Flip through any newspaper or magazine, or listen to a news broadcast, and you'll likely encounter some desperate headline about America's obesity “epidemic.” America, it seems, has become a land of sloshing, lumbering hulks lacking both the willpower for sensible life decisions and the ability to reject the wiley come-ons of greedy, fast-food firms.
In fact, a government report last month claimed obesity was approaching the annual death toll of cigarette smoking. See “Obesity Obsession,” page 54.
To protect us, there's today a crusading professor of public interest law fresh off the tobacco warfront, who's mobilizing against fast-food. John Banzhaf is probably best known among the masses as the counsel behind a handful of corpulent folks who have sued McDonald's — thus far with no success.
Meanwhile, countering on the side of reason — for a change — is Congress, which in March passed a so-called “Cheeseburger Bill.” While it would be more accurate to call it the “Personal Responsibility Bill,” the legislation would shield the food industry from obesity-related suits. The industry, however, would still be liable for cases arising from tainted food and misleading product information. A similar bill is in process in the U.S. Senate.

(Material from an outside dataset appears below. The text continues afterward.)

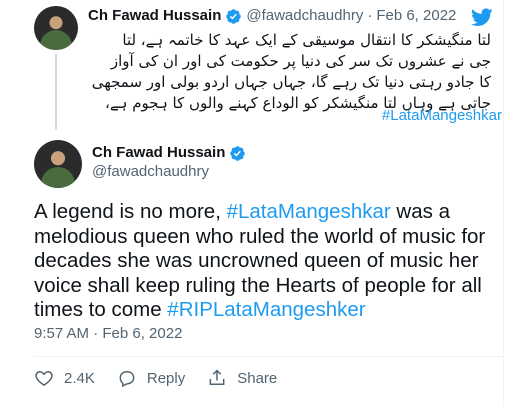 The height and width of the screenshot is (407, 515). I want to click on hashtag-link: #LataMangeshkar, so click(309, 212).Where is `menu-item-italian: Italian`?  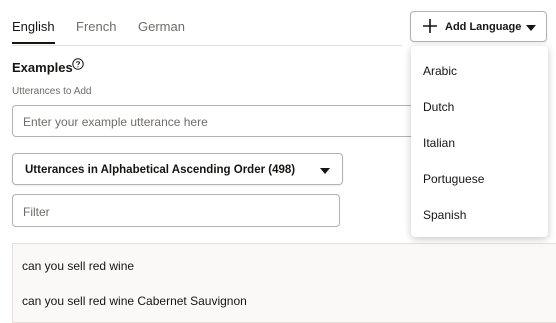 menu-item-italian: Italian is located at coordinates (439, 143).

Last summer, I had the opportunity to travel to The Netherlands. While in Amsterdam, I was struck by how reasonable the portion sizes were served up in its ubiquitous sidewalk cafes. The portions left one comfortable, not bloated.
What's more, an obese person seemed rare. The svelte Dutch figure, I assumed, was due to responsible eating and the fact that exercise, particularly walking and biking, appear to be such a big part of Dutch culture and transportation.

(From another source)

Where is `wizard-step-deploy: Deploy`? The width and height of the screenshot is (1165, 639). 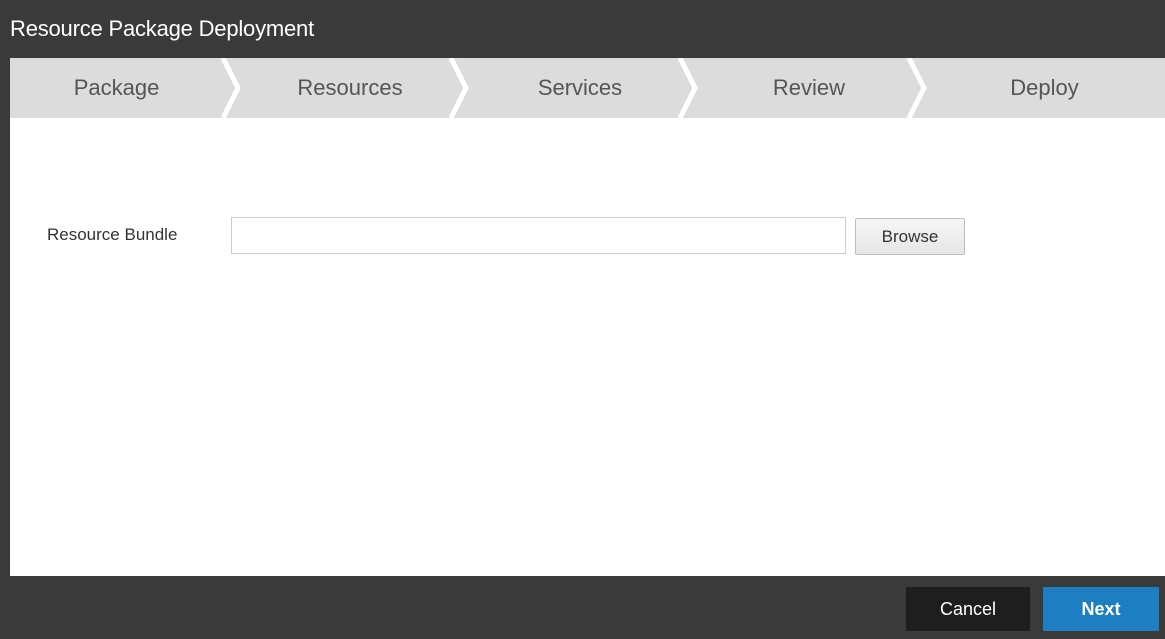
wizard-step-deploy: Deploy is located at coordinates (1044, 88).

Hmm, less food intake and more exercise. Wonder if that would work here?
That same summer, I printed off an article from MSNBC.com on U.S. Rep. Jerrold Nadler (D-NY). Nadler was about to undergo a second surgical procedure to lose weight. Nadler, who is 5-ft., 4-in., had weighed 338 lbs., but lost 75 lbs. by having a portion of his stomach removed the year before.
In order to speed up the process of attaining his 160-lb. weight goal, Nadler was about to undergo a second surgery that would bypass a section of his small intestine. This would make it harder for his body to absorb nutrients and calories, he reported.
Nadler was quoted in that report as saying, “Obesity is a great public health menace in our country … and people ought to think more about doing this kind of thing.”
With an example like this, is there any wonder personal accountability is out the window in this country? Is there any wonder why medical insurance is skyrocketing?
Nadler said he hoped, after losing the weight, to once again play softball. As a New York State Assemblyman some years before, he had played second base.
Apparently then, Nadler's obesity had been one of creep, a condition that thus likely was within his power to manage. In fact, in the same article, he said he had stopped using the steps to exit the D.C. subway because it was too much work.
Last summer, Daniel Altman, a New York Times columnist, presented an intriguing idea for dealing with America's growing waistline. His idea was to tax people for being overweight.
While he admitted that obesity can result from disease or an inherited condition, it's often the result of individual choice. Most individuals, can influence their weight by diet, exercise, etc.
While some folks have proposed taxing fatty foods as a way to fight obesity, Altman pointed out that the problem isn't fatty food. It's fat people.
Altman's suggestion was to collect a lump sum from every American that would go into a “reward pool.” Each year, those interested could be officially measured. Those with a normal weight would qualify for a cash reward from the pool, just like a tax refund.
Money remaining in the pool after the payouts would defray the toll of obesity on programs like Medicare and Medicaid. A study published in May 2003 put that cost at $40 billion to $50 billion/year.
Altman just may have something there.